• _SET OF TASKS_:
1. Reproduce the part of the passage on real estate acronyms starting with "CLAFATS – There" and going on through "or inaccurate information.".
2. Write out every line of the records word for word, leaving out the pictures.

• _READING TEXT_:
^^^^

I have always found the use of acronyms without explanation arrogant, a form of showing off. Truthfully, this has always been a big peeve of Steve’s, and I have dutifully adopted his point of view as any good wife should. I’m not sure if the language of Real Estate is in fact arrogant, lazy or just plain stupid, but here are my favorites (all to be found among the confidential remarks sections of todays active San Diego listings).

What They Say – What They Mean

CLAFATS – There it is again! Call listing agent for appointment to show.

B2VAB4COEBuyer to verify all before close of escrow. Which, by the way, is a dumb thing to waste valuable space on, since we have disclosures out the wazoo to say just this. Absent the execution of those disclosures during escrow, I doubt seriously this MLS statement alone would provide any legal protection whatsoever against misrepresentation, or for publishing incomplete or inaccurate information.

^^^^

• _DATA ROWS_:
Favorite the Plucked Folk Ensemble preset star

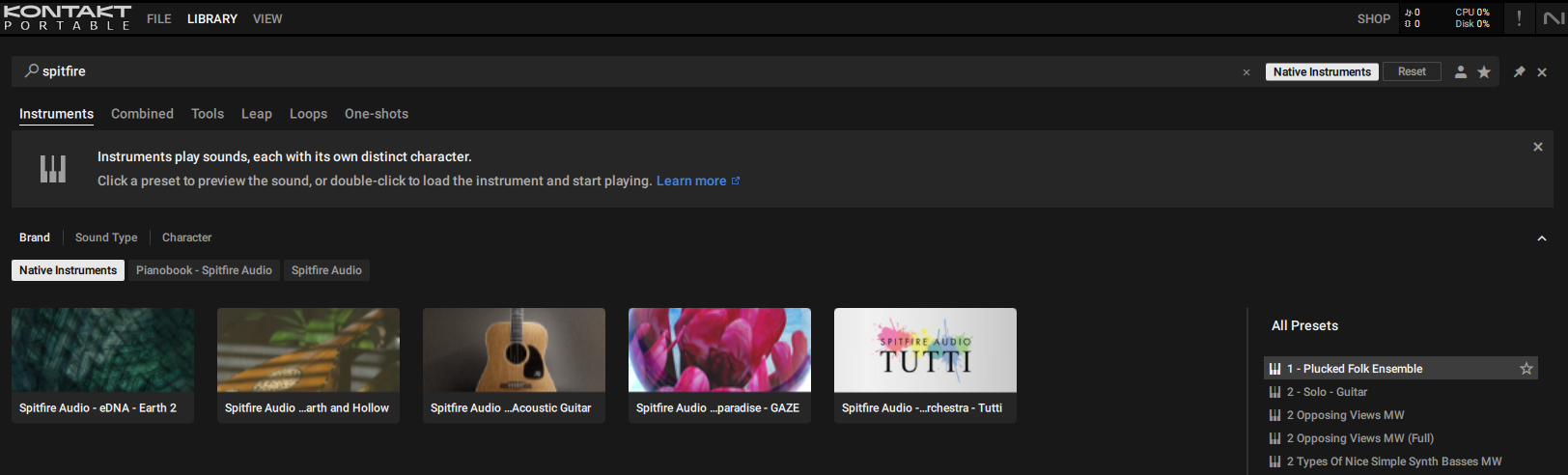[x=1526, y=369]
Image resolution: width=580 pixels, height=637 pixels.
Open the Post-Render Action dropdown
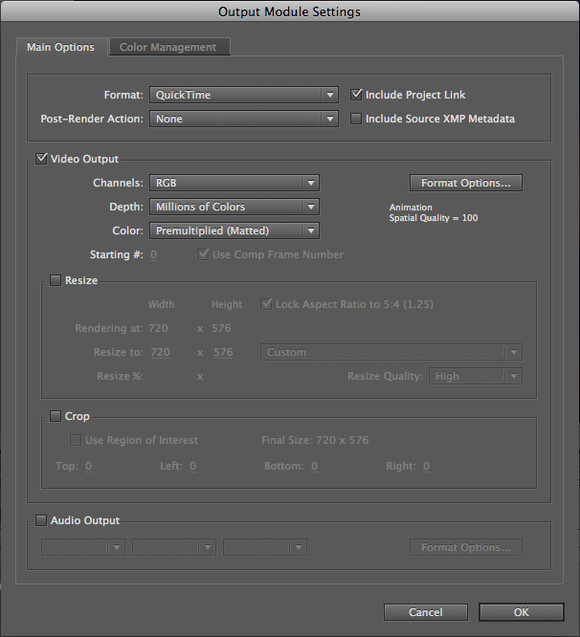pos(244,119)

^^^^

• _EXPECTED RESPONSES_:
1.
CLAFATS – There it is again! Call listing agent for appointment to show.

B2VAB4COEBuyer to verify all before close of escrow. Which, by the way, is a dumb thing to waste valuable space on, since we have disclosures out the wazoo to say just this. Absent the execution of those disclosures during escrow, I doubt seriously this MLS statement alone would provide any legal protection whatsoever against misrepresentation, or for publishing incomplete or inaccurate information.

2.
Favorite the Plucked Folk Ensemble preset star

[x=1526, y=369]
Image resolution: width=580 pixels, height=637 pixels.
Open the Post-Render Action dropdown
pos(244,119)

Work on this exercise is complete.